Monday, 25 January 2010

On the Brink : Between Gut and Mind

Humans are in a quandary. Until relatively recently in our history, evolution has made us a creature capable of surviving in climates and situations normally inhospitable to any creature incapable of thought. But here's the problem: technological advances, and the excessive riches generated thereof, have eliminated any need or even motivation to use the tool — thought — that allowed us to survive thus far.

What separates us from animals is our ability to analyse our perceptions and memories, and constantly return to them and re-analyse them at will, thus making it possible to return to our mistakes and successes again and again and try them against every new tool we learn. Yet this 'second level' is only a layer added to the basic functions we share with animals — functions that, in my opinion, could work on an animalistic scale quite well on their own — perception-based instinctive behaviour and our empirical memories of our experiences with the same. From here on I'll call our thought ability 'mind' and our more animalistic tendencies 'gut'.

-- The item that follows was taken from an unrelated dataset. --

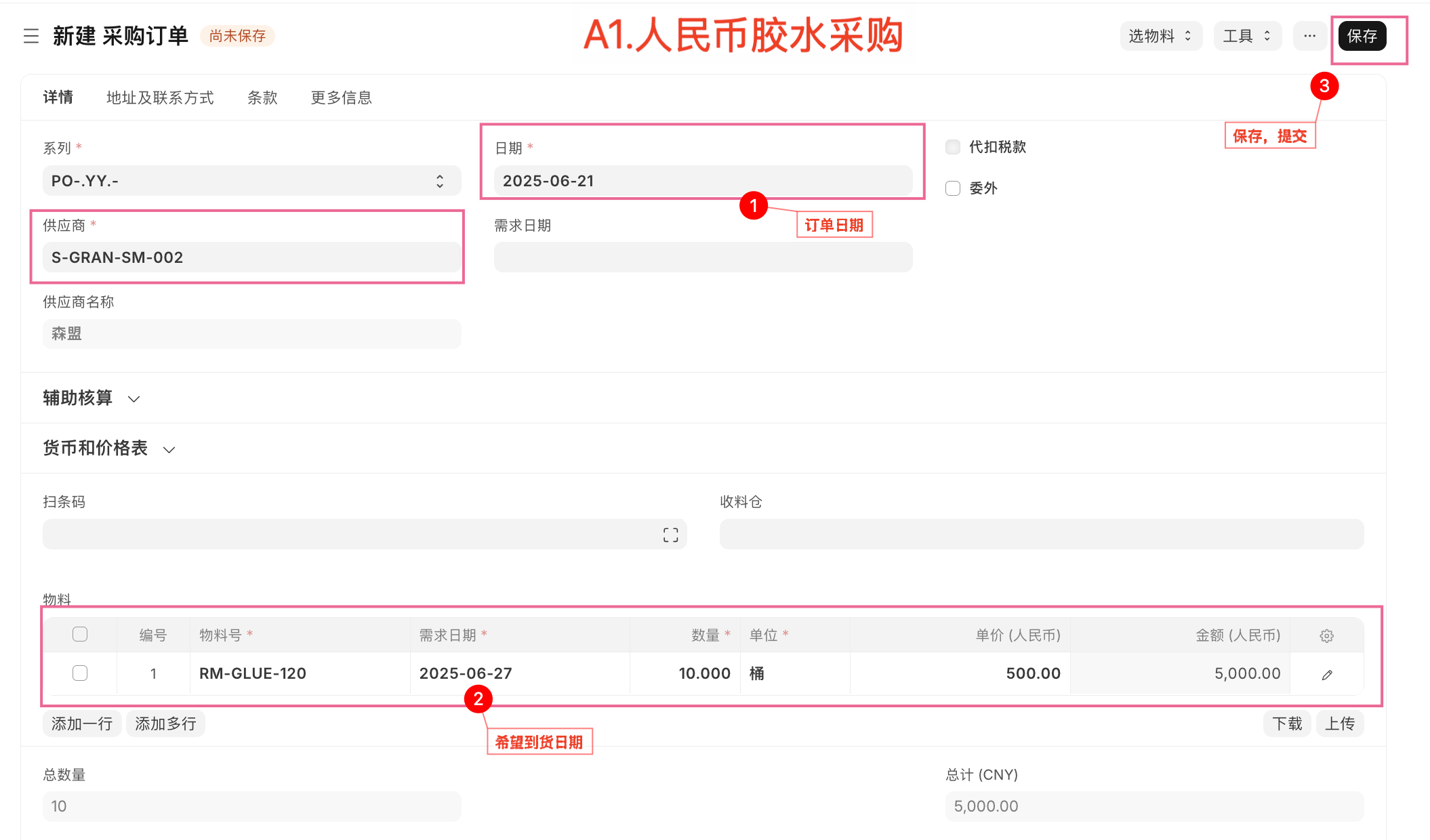
Task: Open the hamburger sidebar menu icon
Action: tap(31, 36)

Our minds are a funny thing, as they can even work against us: not only is it possible to relive certain experiences through our memories, it is also possible to arrive at any conclusion we want based on the same, or in other words, re-invent our past (or ignore parts of it or all of it altogether). In our primitive environment, still tightly entwined with the rules and dangers of nature, such tendencies would most likely mean certain death. Yet today such dangers no longer exist: the enemy most present in our minds is 'discomfort' and the (armed) irrationality (in our opinion) of other (groups of) humans.

Comfort is a state that has no dependence at all on thought; in fact, I would say that it is a 'gut' state of satisfaction whose continuity would be destroyed by any notion of thought. Take our sexual practices for example, and try to sum and predict our pleasurable sensations in a rational way: doing so would distract from and dilute the very sensations we take such pleasure in.

I'd almost like to think of the interaction between gut and mind to be something like computer and program(mer): new routines, once imagined and 'proven', can be fed into the machine and thus modify its function. In short, our lives are an ever-evolving computer program fed into a base and never-changing hardware: push certain physical buttons and certain things happen, but with time and new routines, the base reaction would be modified by later-added sub-routines.

So basically our problem is this: we are a species whose wiring, made for a harsher environment and direct confrontations, is at odds with the programming dictated by the status quo of today. Today's status quo is an education that is still partially based, in many ways, on the 'dangers' of years before — dangers that, for most of us, only exist in our imaginations. This is the reason for the irrational and self-contradicting behaviour that is so widespread today.